◆ **Brief 1**
Please write out the forum thread on database performance word for word, from its first line to its last.

◆ **Text section**
----
Yeah, that makes sense.

I'm running some queries in production that take a 150 million row table, filter it down to ~100-300k rows which are then aggregated/grouped. This usually takes < 1s. However, if I'd try to do a count(*) on the table, that'd be around a minute as well.

> Without knowing the original query above was using it's speculation on why it was slow and mine was fast. My argument is just that SQL Server isn't magically slow. MySQL/PostgreSQL/SQL Server are super fast. And if you don't massage the database it can be super slow too.

Yeah. The query / query plan will be needed to go more in-depth on these kind of discussions. The amount of disk vs memory hits during execution obviously as well.

Anyway, I just wanted to understand if SQL Server was e.g. an order of magnitude faster than Postgres when scanning a large number of tuples. But I guess the answer to that is: probably not.

philliphaydon · on Feb 10, 2017

PostgreSQL has a BRIN index's as of 9.6 which may make some forms of aggregation faster than SQL Server I believe. Would need to do real-world tests to verify that tho.

xref · on Feb 10, 2017

Just to clarify, the whole db fits into 8gb of ram you're saying?

pvg · on Feb 9, 2017

Why non-replicated? Do you mean non-sharded?

edejong · on Feb 9, 2017

I actually meant clustered. Replication is of course a good idea, but distributed query processing, esp. in combination with transaction processing is often too complicated to get the job done.

jo909 · on Feb 9, 2017

I agree, but how do you argue for that?

I work with a customer where every application has to have a dedicated environment, running on VMs in a seperate VPC on a private cloud. The default DB is a galera cluster with 3 nodes, even for the most simple application.

The argument for it is that cloud VMs are expected to fail, so everything has to be setup to tolerate instance failure without downtime.

All I have to counter it is the supposedly higher risk of data loss in a complicated split brain, the unspecific "more complicated" etc. While the risk of instance failure is very real, that feels a bit theoretical and vague.

falcolas · on Feb 9, 2017

> how do you argue for that

0 downtime and 0 data loss is impossible, both theoretically and practically. Even a Galara cluster is going to have downtime if a node fails (timeouts expiring, etc.).
----
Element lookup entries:
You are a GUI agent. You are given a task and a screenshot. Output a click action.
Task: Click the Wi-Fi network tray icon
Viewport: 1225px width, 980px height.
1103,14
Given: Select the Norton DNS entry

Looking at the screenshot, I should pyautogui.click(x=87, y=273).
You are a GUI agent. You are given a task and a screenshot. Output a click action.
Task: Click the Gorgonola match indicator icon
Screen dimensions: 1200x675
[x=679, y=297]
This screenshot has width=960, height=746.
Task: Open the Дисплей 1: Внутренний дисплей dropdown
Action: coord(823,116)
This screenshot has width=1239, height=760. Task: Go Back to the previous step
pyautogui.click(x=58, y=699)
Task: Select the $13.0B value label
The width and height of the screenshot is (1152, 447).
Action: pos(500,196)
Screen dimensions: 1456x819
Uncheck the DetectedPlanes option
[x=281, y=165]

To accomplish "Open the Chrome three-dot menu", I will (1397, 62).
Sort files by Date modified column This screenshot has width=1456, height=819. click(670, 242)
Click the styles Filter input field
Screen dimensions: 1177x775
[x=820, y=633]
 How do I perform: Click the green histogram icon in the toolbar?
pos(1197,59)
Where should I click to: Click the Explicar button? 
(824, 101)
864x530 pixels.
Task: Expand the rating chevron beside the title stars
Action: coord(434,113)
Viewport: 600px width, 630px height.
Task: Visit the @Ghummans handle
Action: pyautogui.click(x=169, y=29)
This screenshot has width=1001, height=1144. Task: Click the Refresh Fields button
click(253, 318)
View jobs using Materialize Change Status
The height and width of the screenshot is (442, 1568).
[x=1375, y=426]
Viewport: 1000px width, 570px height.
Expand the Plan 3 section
----
◆ **Brief 2**
Edit the entries in the stretch from the line containing "Click the styles Filter input field" through the end of the entries, changing "Refresh Fields" to "Reload Fields" and leaving all else as it is. Return only those lines.

◆ **Full solution 1**
Yeah, that makes sense.

I'm running some queries in production that take a 150 million row table, filter it down to ~100-300k rows which are then aggregated/grouped. This usually takes < 1s. However, if I'd try to do a count(*) on the table, that'd be around a minute as well.

> Without knowing the original query above was using it's speculation on why it was slow and mine was fast. My argument is just that SQL Server isn't magically slow. MySQL/PostgreSQL/SQL Server are super fast. And if you don't massage the database it can be super slow too.

Yeah. The query / query plan will be needed to go more in-depth on these kind of discussions. The amount of disk vs memory hits during execution obviously as well.

Anyway, I just wanted to understand if SQL Server was e.g. an order of magnitude faster than Postgres when scanning a large number of tuples. But I guess the answer to that is: probably not.

philliphaydon · on Feb 10, 2017

PostgreSQL has a BRIN index's as of 9.6 which may make some forms of aggregation faster than SQL Server I believe. Would need to do real-world tests to verify that tho.

xref · on Feb 10, 2017

Just to clarify, the whole db fits into 8gb of ram you're saying?

pvg · on Feb 9, 2017

Why non-replicated? Do you mean non-sharded?

edejong · on Feb 9, 2017

I actually meant clustered. Replication is of course a good idea, but distributed query processing, esp. in combination with transaction processing is often too complicated to get the job done.

jo909 · on Feb 9, 2017

I agree, but how do you argue for that?

I work with a customer where every application has to have a dedicated environment, running on VMs in a seperate VPC on a private cloud. The default DB is a galera cluster with 3 nodes, even for the most simple application.

The argument for it is that cloud VMs are expected to fail, so everything has to be setup to tolerate instance failure without downtime.

All I have to counter it is the supposedly higher risk of data loss in a complicated split brain, the unspecific "more complicated" etc. While the risk of instance failure is very real, that feels a bit theoretical and vague.

falcolas · on Feb 9, 2017

> how do you argue for that

0 downtime and 0 data loss is impossible, both theoretically and practically. Even a Galara cluster is going to have downtime if a node fails (timeouts expiring, etc.).

◆ **Full solution 2**
Click the styles Filter input field
Screen dimensions: 1177x775
[x=820, y=633]
 How do I perform: Click the green histogram icon in the toolbar?
pos(1197,59)
Where should I click to: Click the Explicar button? 
(824, 101)
864x530 pixels.
Task: Expand the rating chevron beside the title stars
Action: coord(434,113)
Viewport: 600px width, 630px height.
Task: Visit the @Ghummans handle
Action: pyautogui.click(x=169, y=29)
This screenshot has width=1001, height=1144. Task: Click the Reload Fields button
click(253, 318)
View jobs using Materialize Change Status
The height and width of the screenshot is (442, 1568).
[x=1375, y=426]
Viewport: 1000px width, 570px height.
Expand the Plan 3 section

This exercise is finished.